Al fatto che 7 Comuni italiani su 10 presentino territori considerati a rischio di frane e alluvioni non è sicuramente estranea la progressiva cementificazione del territorio che
ha sottratto terreni fertili all’agricoltura. E’ quanto afferma la Coldiretti in riferimento alle frane che hanno interessato il sud Italia, dalla Calabria alla Campania.
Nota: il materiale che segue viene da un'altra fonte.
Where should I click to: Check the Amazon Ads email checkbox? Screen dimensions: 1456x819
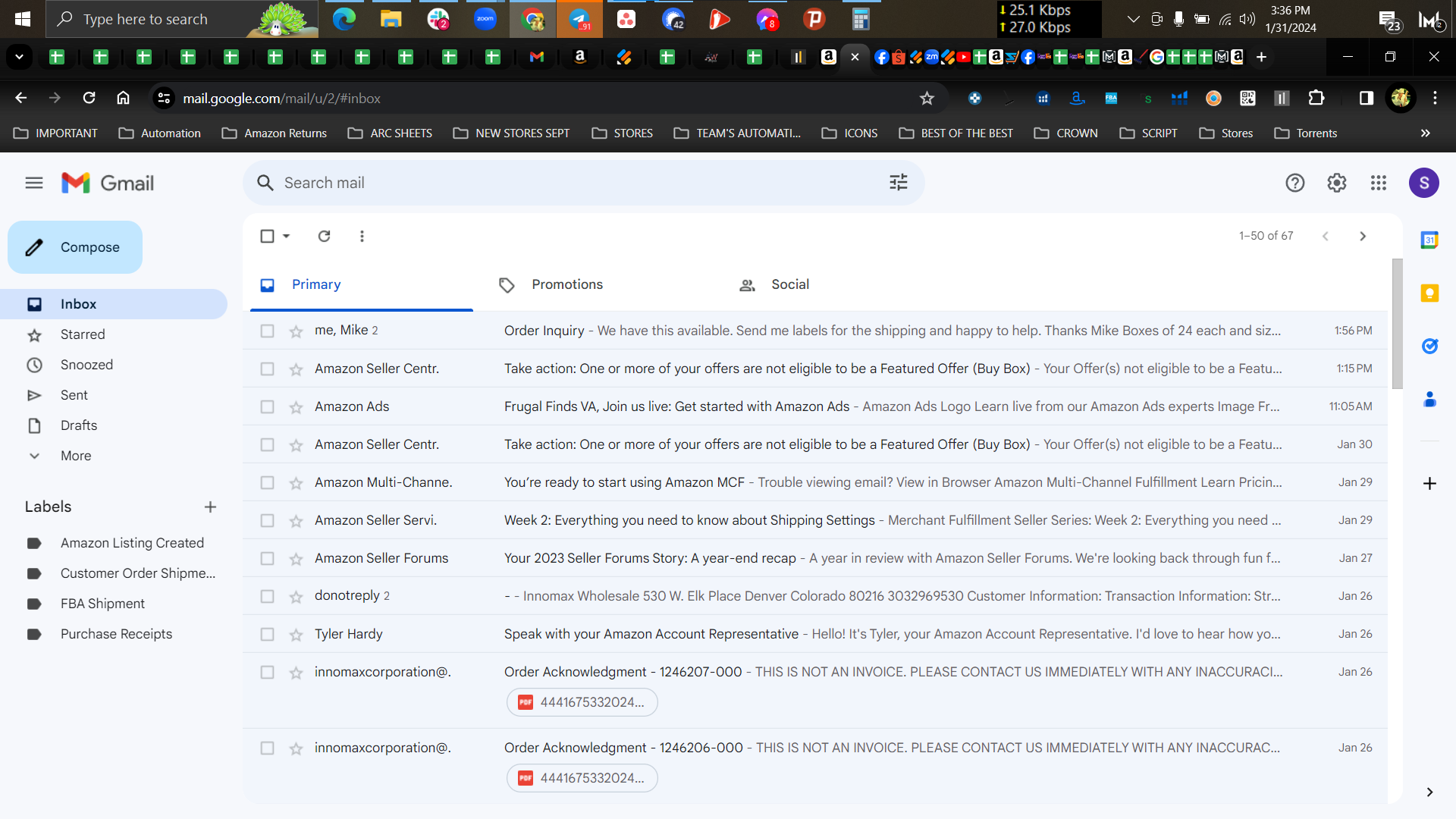(x=267, y=407)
In Italia ci sono 5.581 comuni, il 70 per cento del totale, a rischio idrogeologico dei quali 1.700 sono a rischio frana e 1.285 a rischio di alluvione, mentre 2.596 sono a rischio per
entrambe le calamità, con la regione Calabria che si colloca ai vertici per pericolosità con il 100 per cento dei comuni coinvolti, mentre tale percentuale scende
all’86 per cento in Campania.

Una situazione a cui non è certamente estraneo il fatto che – continua la Coldiretti – dal 1982 al 2005 sono scomparsi quasi 6 milioni di ettari di suolo agricolo e che secondo
le stime dell’Anbi nell’arco di tempo 1990-2016, se il ritmo di cementificazione del territorio rimanesse inalterato, si sara’ persa una Superficie Agricola Utilizzata pari al 17,5 per
cento del territorio nazionale, vale a dire un’area superiore a quella delle regioni Sicilia e Sardegna.

I cambiamenti climatici che si manifestano con una modificazione della distribuzione delle piogge e l’aumento dell’intensità delle precipitazioni insieme alla sottrazione delle
aree coltivate rappresenta – conclude la Coldiretti – un mix micidiale che fa aumentare la fragilità dei territorio e impone una piu’ attenta politica della prevenzione.